— START OF SUPPLIED DATA —
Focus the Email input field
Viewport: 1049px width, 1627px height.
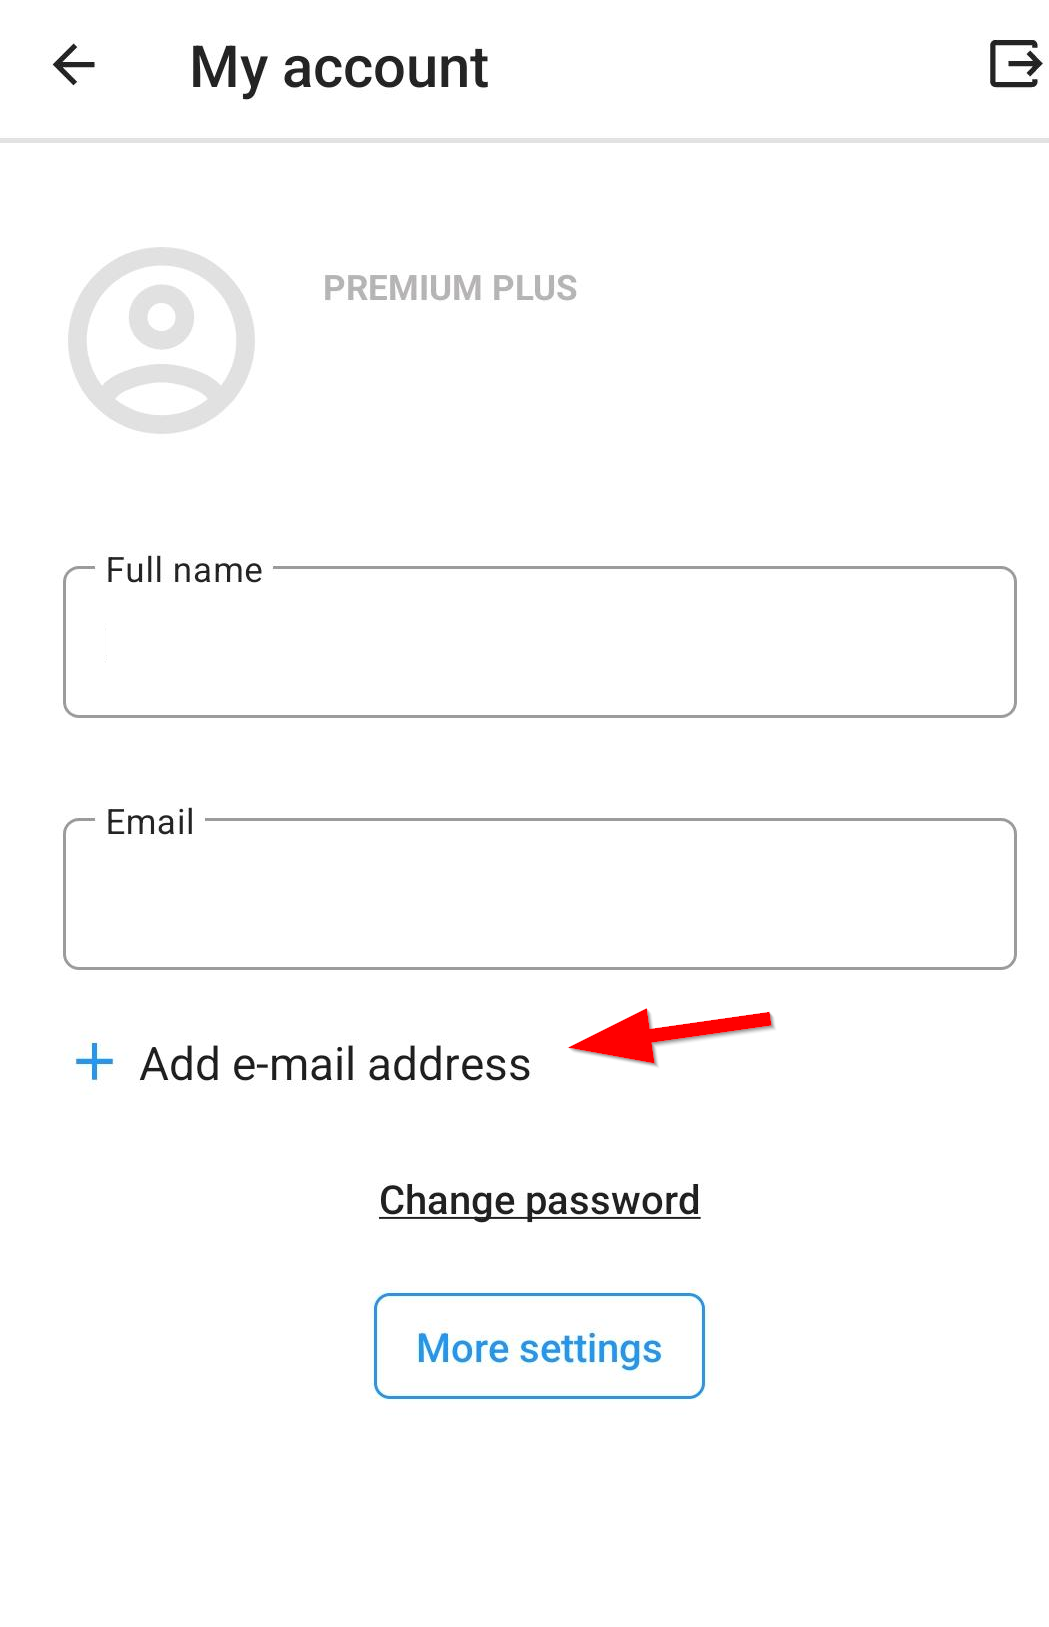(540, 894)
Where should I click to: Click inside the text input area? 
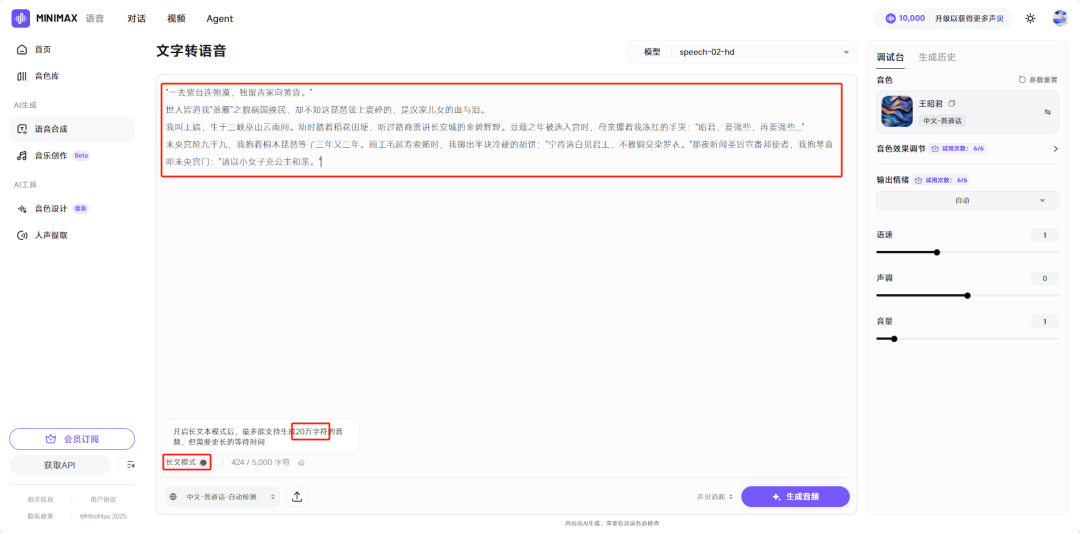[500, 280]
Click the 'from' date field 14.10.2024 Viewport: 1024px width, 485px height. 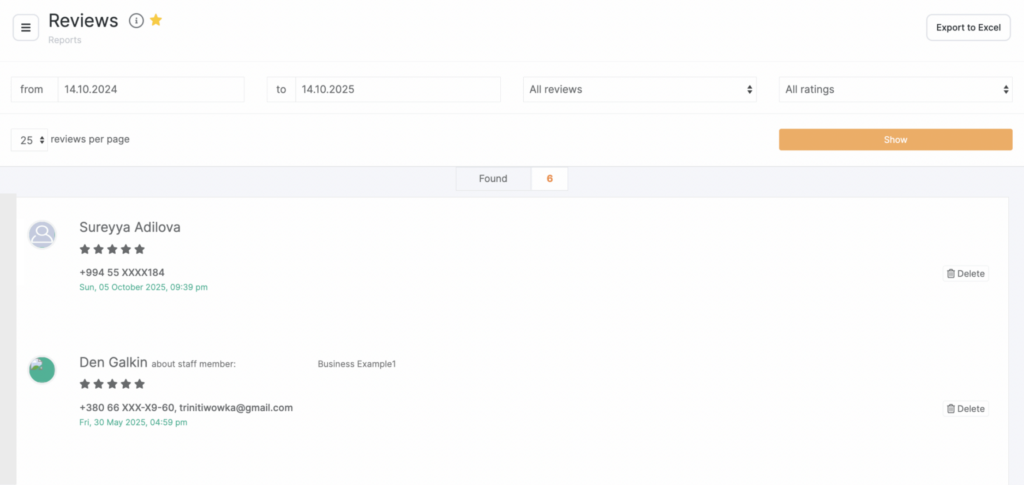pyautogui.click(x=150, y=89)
— END OF SUPPLIED DATA —
— START OF SUPPLIED DATA —
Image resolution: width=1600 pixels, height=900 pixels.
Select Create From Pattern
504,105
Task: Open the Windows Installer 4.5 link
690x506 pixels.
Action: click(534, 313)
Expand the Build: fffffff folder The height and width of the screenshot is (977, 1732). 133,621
— END OF SUPPLIED DATA —
### [WHAT THE TASK REQUIRES]
Revise the material from the line with "Task: Open the Windows Installer 4.5 link" up to and including the line with "Expand the Build: fffffff" so that "folder" becomes "directory", keeping everything else as it is.

### [CORRECT ANSWER]
Task: Open the Windows Installer 4.5 link
690x506 pixels.
Action: click(534, 313)
Expand the Build: fffffff directory The height and width of the screenshot is (977, 1732). 133,621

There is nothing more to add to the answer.